▶ Questions on the material
**a)** Update the passage on Barlassina and Newen's objections to Prinz by giving the part between "Third, Prinz’s account" and "a specific dog.", inclusive, with "dog" replaced by "wolf".
**b)** Translate this sentence from the passage on Barlassina and Newen's objections to Prinz into Spanish: "Third, Prinz’s account only allows emotions to be about general situations; but in fact they are about particular things."

▶ Provided passage

So far so good. Barlassina and Newen have four objections. First, if Prinz is right, then the neural correlates of emotion and the perception of the relevant bodily states must just be the same. Taking the example of disgust, B&N argue that the evidence suggests otherwise: interoception, the perception of bodily changes, may indeed cause disgust, but does not equate to it neurologically.

Second, they see problems with Prinz’s method of bringing in intentional content. For Prinz emotions differ from mere bodily feeling because they represent core relational themes. But, say B&N, what about ear pressure? It tells us about unhealthy levels of barometric pressure and oxygen, and so relates to survival, surely a core relational theme: and it’s certainly a perception of a bodily state – but ear pressure is not an emotion.

Third, Prinz’s account only allows emotions to be about general situations; but in fact they are about particular things. When we’re afraid of a dog, we’re afraid of that dog, we’re not just experiencing a general fear in the presence of a specific dog.

Fourth, Prinz doesn’t fully accommodate the real phenomenology of emotions. For him, fear of a lion is fear accompanied by some beleifs about a lion: but B&N maintain that the directedness of the emotion is built in, part of the inherent phenomenology.

Barlassina and Newen like Prinz’s somatic leanings, but they conclude that he simply doesn’t account sufficiently for the representative characteristics of emotions: consequently they propose an ‘impure’ theory by which emotions are cognitive states constituted when interoceptive states are integrated with with perceptions of external objects or states of affairs.

This pollution or elaboration of the pure theory seems pretty sensible and B&N give a clear and convincing exposition. At the end of the day it leaves me cold not because they haven’t done a good job but because I suspect that somatic theories are always going to be inadequate: for two reasons.

▶ Source information

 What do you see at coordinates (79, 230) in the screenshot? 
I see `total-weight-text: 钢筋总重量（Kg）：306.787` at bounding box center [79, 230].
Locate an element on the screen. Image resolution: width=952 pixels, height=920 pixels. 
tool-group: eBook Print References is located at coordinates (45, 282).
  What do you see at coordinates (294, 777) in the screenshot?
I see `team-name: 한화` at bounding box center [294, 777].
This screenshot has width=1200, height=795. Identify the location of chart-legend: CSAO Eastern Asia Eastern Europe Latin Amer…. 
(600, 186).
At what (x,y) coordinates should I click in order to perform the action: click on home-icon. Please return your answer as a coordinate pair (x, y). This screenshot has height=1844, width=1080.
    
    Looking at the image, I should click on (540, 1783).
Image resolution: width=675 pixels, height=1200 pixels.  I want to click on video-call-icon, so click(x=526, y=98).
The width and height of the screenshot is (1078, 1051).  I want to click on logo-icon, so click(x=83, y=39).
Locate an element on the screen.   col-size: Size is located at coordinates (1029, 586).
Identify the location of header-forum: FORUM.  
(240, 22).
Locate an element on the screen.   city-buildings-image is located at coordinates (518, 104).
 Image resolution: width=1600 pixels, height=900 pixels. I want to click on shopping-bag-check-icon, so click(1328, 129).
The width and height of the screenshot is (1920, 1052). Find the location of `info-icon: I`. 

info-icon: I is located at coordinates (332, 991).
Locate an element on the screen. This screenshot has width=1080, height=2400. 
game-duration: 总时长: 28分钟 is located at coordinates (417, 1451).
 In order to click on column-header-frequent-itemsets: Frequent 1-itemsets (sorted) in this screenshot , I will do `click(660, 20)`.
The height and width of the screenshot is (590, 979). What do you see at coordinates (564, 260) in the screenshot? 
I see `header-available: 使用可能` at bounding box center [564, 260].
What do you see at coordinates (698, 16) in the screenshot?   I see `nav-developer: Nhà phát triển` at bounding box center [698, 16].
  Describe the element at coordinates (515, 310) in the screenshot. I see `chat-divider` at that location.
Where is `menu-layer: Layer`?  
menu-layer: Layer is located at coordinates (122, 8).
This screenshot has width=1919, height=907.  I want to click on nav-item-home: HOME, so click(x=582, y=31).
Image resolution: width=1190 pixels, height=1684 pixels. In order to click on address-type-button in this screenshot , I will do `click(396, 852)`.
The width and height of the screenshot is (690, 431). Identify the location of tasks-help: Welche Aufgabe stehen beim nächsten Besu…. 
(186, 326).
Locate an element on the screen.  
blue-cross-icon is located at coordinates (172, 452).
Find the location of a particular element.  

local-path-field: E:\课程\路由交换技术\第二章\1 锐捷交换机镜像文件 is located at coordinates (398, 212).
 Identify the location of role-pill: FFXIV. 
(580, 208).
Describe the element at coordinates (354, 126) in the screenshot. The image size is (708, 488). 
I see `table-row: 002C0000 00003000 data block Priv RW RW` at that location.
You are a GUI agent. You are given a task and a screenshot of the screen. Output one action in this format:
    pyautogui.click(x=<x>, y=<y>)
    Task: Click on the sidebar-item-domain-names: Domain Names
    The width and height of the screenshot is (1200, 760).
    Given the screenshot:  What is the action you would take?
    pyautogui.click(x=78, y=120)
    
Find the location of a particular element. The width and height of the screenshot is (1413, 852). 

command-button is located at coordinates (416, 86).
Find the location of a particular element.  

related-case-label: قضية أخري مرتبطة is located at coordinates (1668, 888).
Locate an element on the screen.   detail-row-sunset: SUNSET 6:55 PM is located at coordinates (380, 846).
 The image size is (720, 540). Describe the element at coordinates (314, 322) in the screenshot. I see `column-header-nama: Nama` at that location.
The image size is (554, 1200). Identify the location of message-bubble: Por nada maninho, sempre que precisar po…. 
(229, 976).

▶ Activity answers
**a)**
Third, Prinz’s account only allows emotions to be about general situations; but in fact they are about particular things. When we’re afraid of a wolf, we’re afraid of that wolf, we’re not just experiencing a general fear in the presence of a specific wolf.

**b)** En tercer lugar, la teoría de Prinz solo permite que las emociones versen sobre situaciones generales; pero, de hecho, versan sobre cosas particulares.